What you should do —
Would you transcribe the records below exactly, omitting every picture?

Task material —
= Beginning of Section =
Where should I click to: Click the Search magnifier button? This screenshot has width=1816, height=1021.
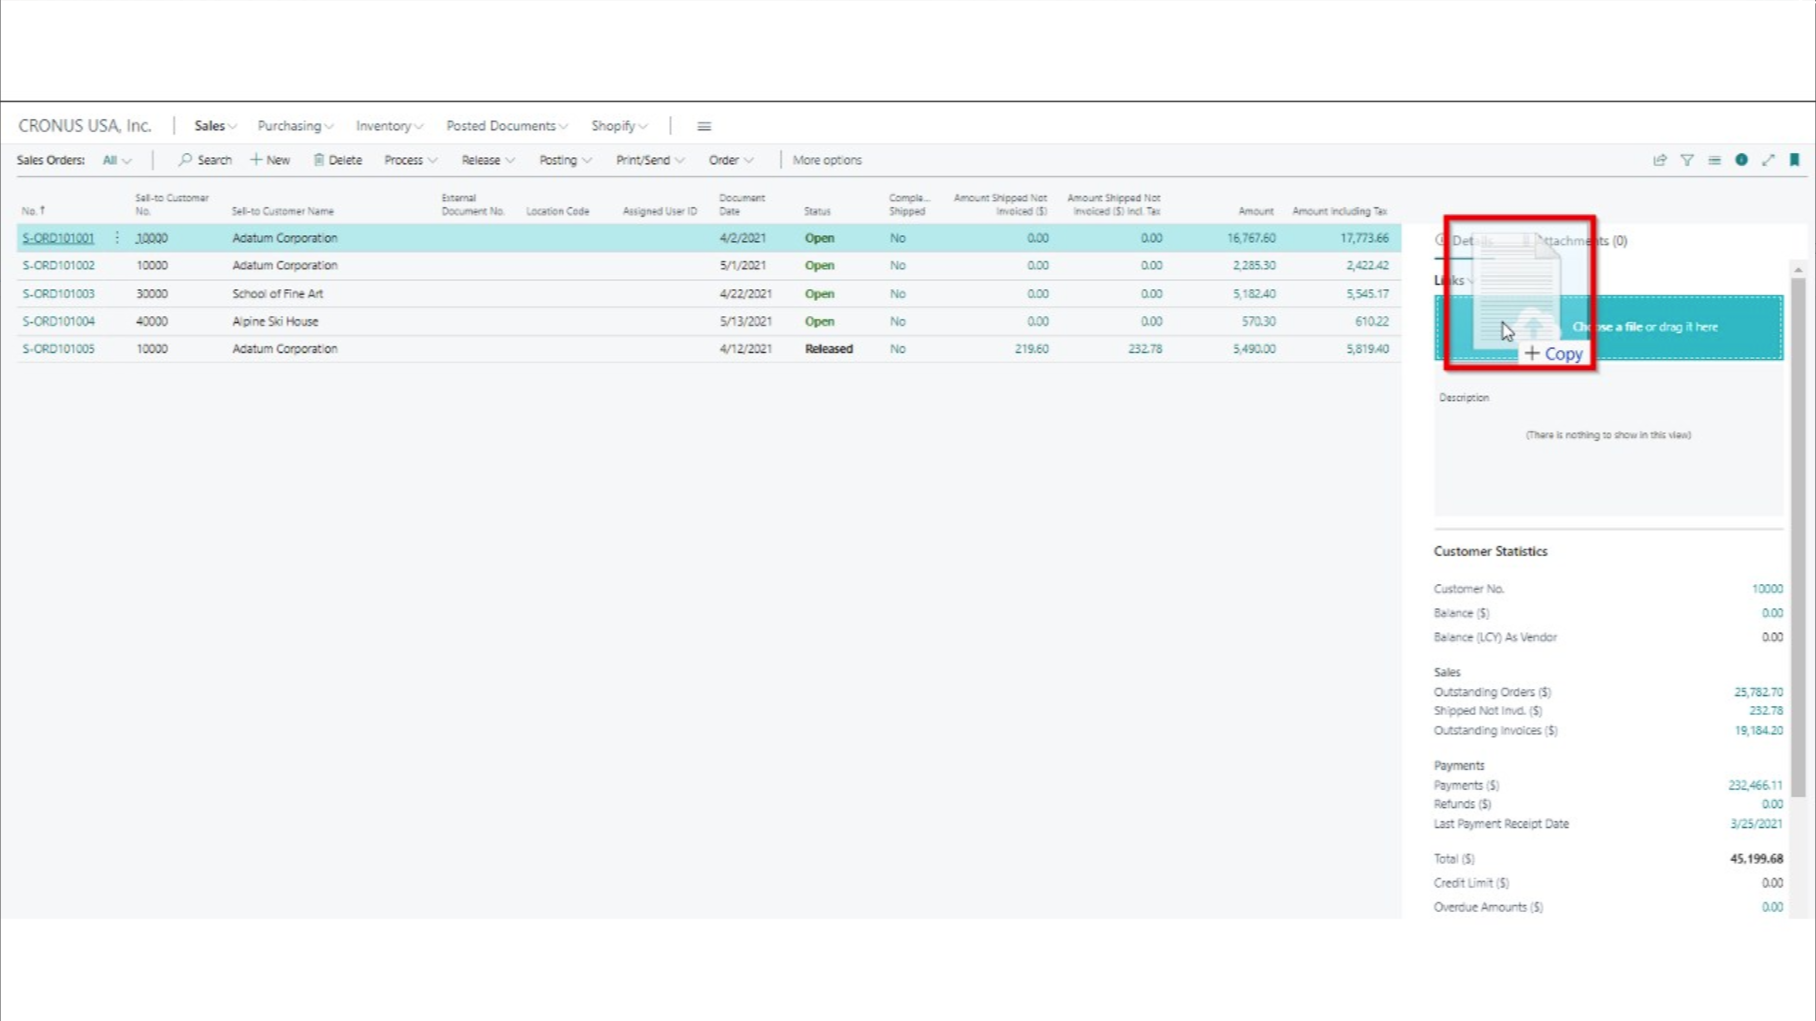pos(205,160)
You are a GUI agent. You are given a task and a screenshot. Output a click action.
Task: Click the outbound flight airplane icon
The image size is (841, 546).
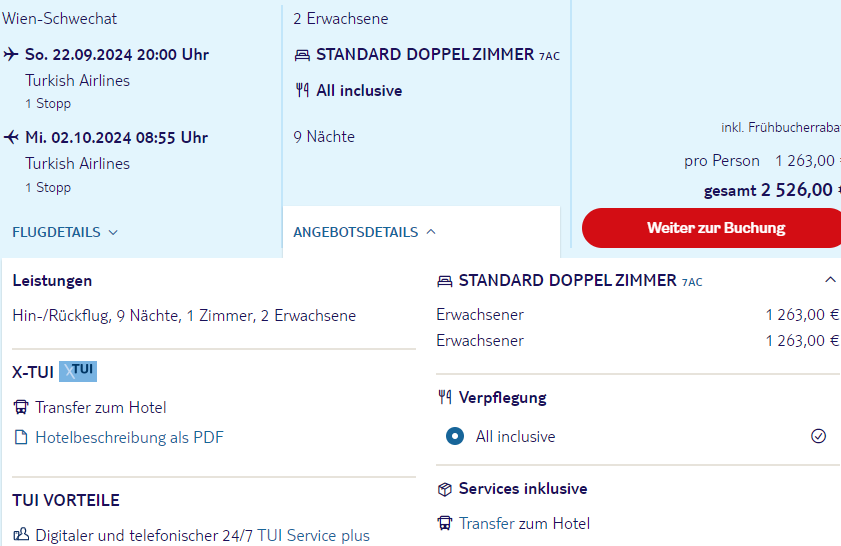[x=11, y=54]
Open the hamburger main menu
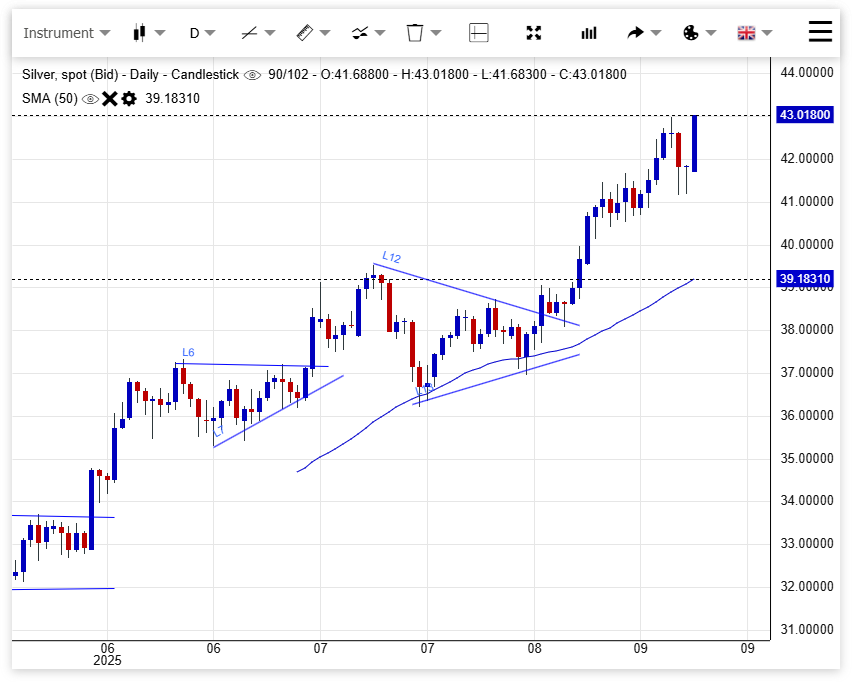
= End of Section =
Exercise output —
Where should I click to: Click the Search magnifier button? This screenshot has width=1816, height=1021.
pos(205,160)
You are a GUI agent. You are given a task and a screenshot. Output a click action.
Task: Click the outbound flight airplane icon
The image size is (841, 546).
[x=11, y=54]
Open the hamburger main menu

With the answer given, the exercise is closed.